T. Rowe Price Group, Inc (TROW)
Shareholder Proposal No. 4: Report on proxy voting related to climate change

 

Zevin Asset Management, LLC, a registered investment advisor, seeks your support1 for Proposal No. 4 on the T. Rowe Price Group, Inc. (“T. Rowe Price” or “the Company”) 2021 proxy ballot. The resolved clause states:

 

Shareowners request that the Board of Directors initiate a review and issue a report on the proxy voting policies and practices of its subsidiaries related to climate change, prepared at reasonable cost and omitting proprietary information, and including an assessment of any incongruities between the Company’s public statements and pledges regarding climate change (including ESG risk considerations associated with climate change), and the voting policies and practices of its subsidiaries.

 

Our Rebuttal to the Company’s Statement of Opposition and our Rationale to vote FOR follows:

 

Firstly, T. Rowe Price’s main argument in the Statement of Opposition2 in the 2021 proxy statement does not withstand scrutiny.
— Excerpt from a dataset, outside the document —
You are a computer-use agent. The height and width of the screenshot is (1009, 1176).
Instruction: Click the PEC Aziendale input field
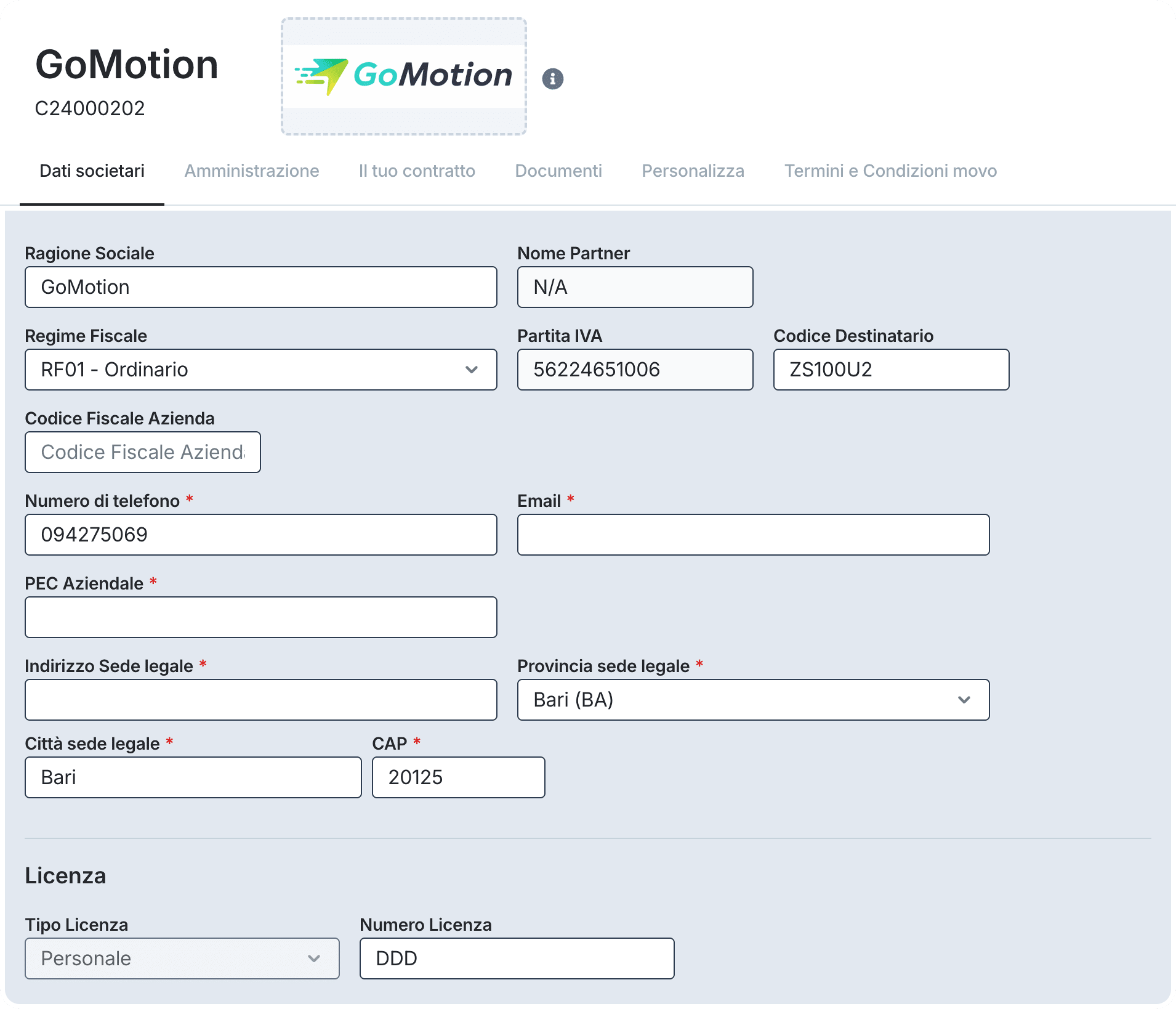pos(260,617)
T. Rowe Price claims that because of its organizational structure and the relative independence of the Price Advisers, then “the Company and its Board do not have direct responsibility for proxy voting” and “the suggestion that the Board should intervene in oversight of the Price Advisers’ proxy voting is inappropriate and conflicts with the fiduciary principles applicable to the Price Advisers.”3

 

This argument elides T. Rowe Price’s opportunities and responsibilities regarding climate change risk, which are discussed below. But, more than that, T. Rowe Price’s argument is specifically contravened by the Division of Corporation Finance of the U.S. Securities and Exchange Commission (SEC), which opined regarding a prior proposal on March 13, 2020:

We are unable to concur in your view that T. Rowe Price Group, the parent holding company, may exclude the Proposal under rule 14a-8(i)(7) as the Proposal transcends T. Rowe Price Group’s ordinary business operations. In our view, the Proposal is focused on possible differences between T. Rowe Price Group’s public statements and pledges regarding climate change and the voting policies and practices of its subsidiaries, including any subsidiaries which are investment advisers (“Price Advisers”) regarding climate change.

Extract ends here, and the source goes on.